Datangnya pandemi, menorehkan banyak cerita kesedihan. Salah satunya, dari yang semula biasa berkumpul bersama, kini aktivitas itu menjadi kian terbatas. Protokol kesehatan mewajibkan untuk jaga jarak aman.
Pada akhirnya, belajar, bekerja, beribadah, beralih dan/atau dialihkan ke rumah. Satu dua hari, jelas masih tahan. Seminggu dua minggu, masih sanggup menjalani. Dua tiga bulan mulai ada rasa bosan. Menuju setahun, ada dua kemungkinan terjadi. Sudah mulai terbiasa atau mengalami titik jenuh.
Kondisi terakhir inilah yang akhirnya menjadikan orang jadi abai dan enggan pada protokol kesehatan yang telah diterapkan. Semua menjadi kembali seperti biasa. New normal pada keadaan sama seperti sebelumnya. Seolah tak ada apa-apa. Virus yang memang tak kasat mata itu, bagi sebagian orang, dianggap cuma berita yang dibesar-besarkan. Kematian akibat virus korona, dianggap hanya sebagai angin lalu.
Ya, begitulah... Sikap sebagian masyarakat yang ogah sadar dan apatis, masa bodoh. "Waktunya mati ya mati. Repot amat dengan virus."
Enak sekali cara berpikirnya. Padahal pada sisi lain, tim medis, petugas kesehatan, dan para relawan terus berjuang mati-matian. Biar jangan ada korban lagi. "Keselamatan menjadi pokok prioritas yang utama."
Tugas Bersama Orang Beriman
Beriman dengan aman. Aman dengan beriman. Dua hal yang sama-sama penting dan saling terkait menunjang.

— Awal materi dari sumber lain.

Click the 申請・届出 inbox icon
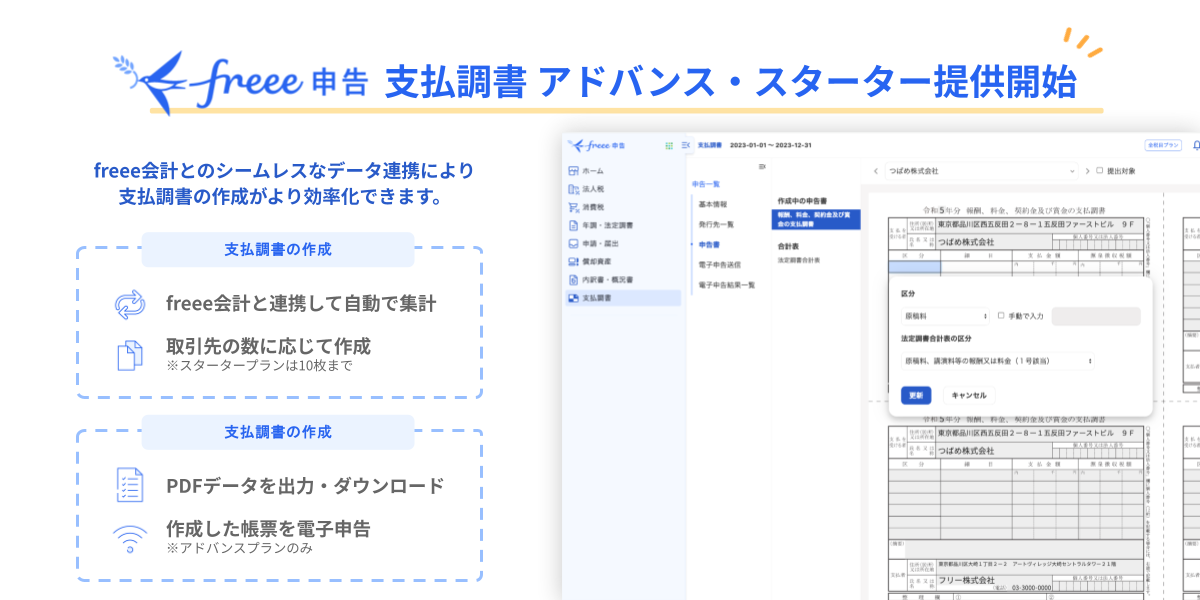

Beriman tapi menyepelekan (kesehatan dan keselamatan) diri sendiri, imbasnya tentu pada orang lain. Terlebih lagi pada keluarga terdekat.
#######
Pada internal dan mungkin sama bagi yang lain, bagi umat Kristiani di Indonesia, beribadah dari rumah, tentu bukan pilihan yang baik (enak). Tapi karena situasi dan kondisi yang memaksa, tentu itu menjadi pilihan yang jauh lebih baik.